I live next door to a cemetery, which means I can tell people, “My next-door neighbors are quiet. Because they’re dead.”
(Actually, this is my wife’s joke, but she doesn’t write a column for the Ipswich Chronicle, and I hate to see a perfectly good joke go to waste.)
I have not lived here long, and I was a bit, shall we say, disconcerted to learn, sometime after my arrival in town, that Ipswich has a Cemetery and Parks Department. It makes sense to me to have a Cemeteries Department. We are not barbarians; we bury our dead. People must look after our cemeteries. Especially since we have more than 375 years’ worth of dead people. And it makes sense to me to have a Parks Department. Children must play, and lovers must stroll, and senior citizens must sit on benches and feed birds and read books. Also, real estate values must be maintained, and it’s good for real estate values if we have pleasant places for children and lovers and senior citizens to do their aforementioned things.
But to have the “Cemeteries” and the “Parks” in the same “Department” gives me an odd feeling. It seems a bit too much melding of the living and the dead. I’m even more uneasy about having the “Cemeteries” first, before the “Parks.” It’s like Ipswich is hurrying me along. Play in the park, sure — but keep moving: The cemetery is already waiting for you.
Then one day, not too long ago, my friend David Wallace posted the following question on an Ipswich-related Facebook page:
“A Cemetery and Parks employee mowing the grass in front of the Old Town Hall today: Does anyone else find that a bit strange?”

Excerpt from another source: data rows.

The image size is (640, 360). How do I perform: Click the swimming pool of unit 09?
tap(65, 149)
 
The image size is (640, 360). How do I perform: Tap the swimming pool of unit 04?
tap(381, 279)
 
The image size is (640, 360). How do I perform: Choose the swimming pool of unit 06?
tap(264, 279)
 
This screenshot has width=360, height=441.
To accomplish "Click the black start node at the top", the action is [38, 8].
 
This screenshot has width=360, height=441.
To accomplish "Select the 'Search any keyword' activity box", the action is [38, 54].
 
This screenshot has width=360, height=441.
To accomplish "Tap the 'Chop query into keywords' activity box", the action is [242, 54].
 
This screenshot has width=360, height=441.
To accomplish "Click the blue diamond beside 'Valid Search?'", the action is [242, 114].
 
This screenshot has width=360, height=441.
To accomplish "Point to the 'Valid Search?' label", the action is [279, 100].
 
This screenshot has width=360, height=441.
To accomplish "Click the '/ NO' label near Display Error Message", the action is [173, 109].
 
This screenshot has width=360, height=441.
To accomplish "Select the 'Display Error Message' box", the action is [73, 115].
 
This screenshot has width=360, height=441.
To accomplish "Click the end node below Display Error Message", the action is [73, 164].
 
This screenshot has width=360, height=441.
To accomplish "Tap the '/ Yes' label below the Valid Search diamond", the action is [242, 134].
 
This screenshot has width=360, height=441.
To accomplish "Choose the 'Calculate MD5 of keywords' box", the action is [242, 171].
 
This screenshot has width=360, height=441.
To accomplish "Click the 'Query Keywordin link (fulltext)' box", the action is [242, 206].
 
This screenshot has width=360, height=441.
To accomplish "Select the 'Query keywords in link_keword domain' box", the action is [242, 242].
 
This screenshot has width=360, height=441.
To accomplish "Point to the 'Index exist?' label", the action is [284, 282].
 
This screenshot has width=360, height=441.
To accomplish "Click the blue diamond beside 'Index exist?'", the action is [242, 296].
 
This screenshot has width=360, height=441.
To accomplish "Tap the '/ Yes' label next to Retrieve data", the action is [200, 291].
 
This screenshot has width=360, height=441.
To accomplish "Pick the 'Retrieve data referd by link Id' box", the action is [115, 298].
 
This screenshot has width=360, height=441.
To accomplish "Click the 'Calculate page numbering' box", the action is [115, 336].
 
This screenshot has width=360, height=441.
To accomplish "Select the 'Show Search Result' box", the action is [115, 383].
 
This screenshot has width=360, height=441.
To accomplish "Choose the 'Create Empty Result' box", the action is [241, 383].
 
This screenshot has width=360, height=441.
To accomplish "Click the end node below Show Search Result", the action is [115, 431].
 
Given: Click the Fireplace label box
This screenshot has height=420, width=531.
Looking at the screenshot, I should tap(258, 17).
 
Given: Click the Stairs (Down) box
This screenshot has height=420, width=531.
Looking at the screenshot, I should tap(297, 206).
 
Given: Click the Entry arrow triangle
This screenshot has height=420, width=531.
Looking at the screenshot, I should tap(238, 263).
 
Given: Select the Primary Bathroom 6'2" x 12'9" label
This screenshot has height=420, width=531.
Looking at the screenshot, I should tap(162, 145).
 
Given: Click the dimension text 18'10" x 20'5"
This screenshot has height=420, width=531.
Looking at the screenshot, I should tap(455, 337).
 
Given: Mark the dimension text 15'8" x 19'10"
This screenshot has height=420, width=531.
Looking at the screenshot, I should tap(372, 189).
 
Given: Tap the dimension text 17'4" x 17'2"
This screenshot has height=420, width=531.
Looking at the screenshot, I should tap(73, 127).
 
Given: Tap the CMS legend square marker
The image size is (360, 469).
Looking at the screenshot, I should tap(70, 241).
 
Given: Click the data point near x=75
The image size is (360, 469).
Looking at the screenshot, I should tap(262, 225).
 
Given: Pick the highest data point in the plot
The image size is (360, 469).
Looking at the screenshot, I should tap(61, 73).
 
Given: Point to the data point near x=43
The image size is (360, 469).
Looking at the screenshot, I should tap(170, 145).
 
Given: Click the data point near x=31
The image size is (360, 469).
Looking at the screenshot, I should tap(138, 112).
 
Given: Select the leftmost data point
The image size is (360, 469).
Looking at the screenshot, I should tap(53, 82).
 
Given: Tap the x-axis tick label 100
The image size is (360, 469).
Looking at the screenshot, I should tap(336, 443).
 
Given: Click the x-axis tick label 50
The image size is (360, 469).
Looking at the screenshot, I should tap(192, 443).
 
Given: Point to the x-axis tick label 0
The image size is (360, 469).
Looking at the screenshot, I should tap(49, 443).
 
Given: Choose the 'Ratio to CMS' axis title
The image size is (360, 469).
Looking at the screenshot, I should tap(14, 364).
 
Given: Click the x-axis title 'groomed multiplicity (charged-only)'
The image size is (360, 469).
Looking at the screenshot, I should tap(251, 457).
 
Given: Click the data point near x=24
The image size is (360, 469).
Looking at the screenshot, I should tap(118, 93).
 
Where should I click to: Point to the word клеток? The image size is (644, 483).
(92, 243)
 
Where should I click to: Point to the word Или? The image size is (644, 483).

Well, yes. I find it a bit strange.
First of all, this is the building that bears the DISTRICT COURT sign, which we locals all understand to be not the District Court building, but rather the “Old Town Hall.” There once was a District Court inside this building, but it is no more. (A moment of silence for the dear departed.) Before it was a court, the building did indeed function as the Ipswich Town Hall. But then our government moved to a former insane asylum, which later became our high school, before becoming Town Hall. A logical progression, perhaps. (Anyway, another moment of silence for the dear departed.) And before Old Town Hall first became Town Hall, it was the Unitarian Church. (Which only lasted 10 years, then withered and went away. I guess we should offer another moment of silence for the dear departed.)
Still, in its most recent permutation, the not-a-church, not-a-court, not-Town-Hall was at least the property of the Town of Ipswich. Until we sold it to a theatre impresario, who hoped to make it a part-retail part-jazz-club part-performing-arts-center. But this dream died. (Another moment of, etc.) Today, the enormous, venerable edifice is tied up in court, like an aged Rolls-Royce that neither party is willing to give up in an embarrassing divorce case. It won’t run, nobody can drive it, and it’s rusting to death while the lawyers grunt through their slow-motion arm-wrestling match.
So a Cemetery and Parks guy mowed the grass out front. Strange, indeed. Old Town Hall is alive — architecturally valuable and potentially beautiful — but it’s not quite a park. Old Town Hall is also dead — tragically neglected, decaying day by day — but it’s not quite a cemetery.
Perhaps the only thing to do, in this sad limbo, is to mow the grass. Like we do for our parks. Like we do for our cemeteries. Mowing doesn’t cost us much. Make it look nice. Put a proper face on it. Hope for something to happen.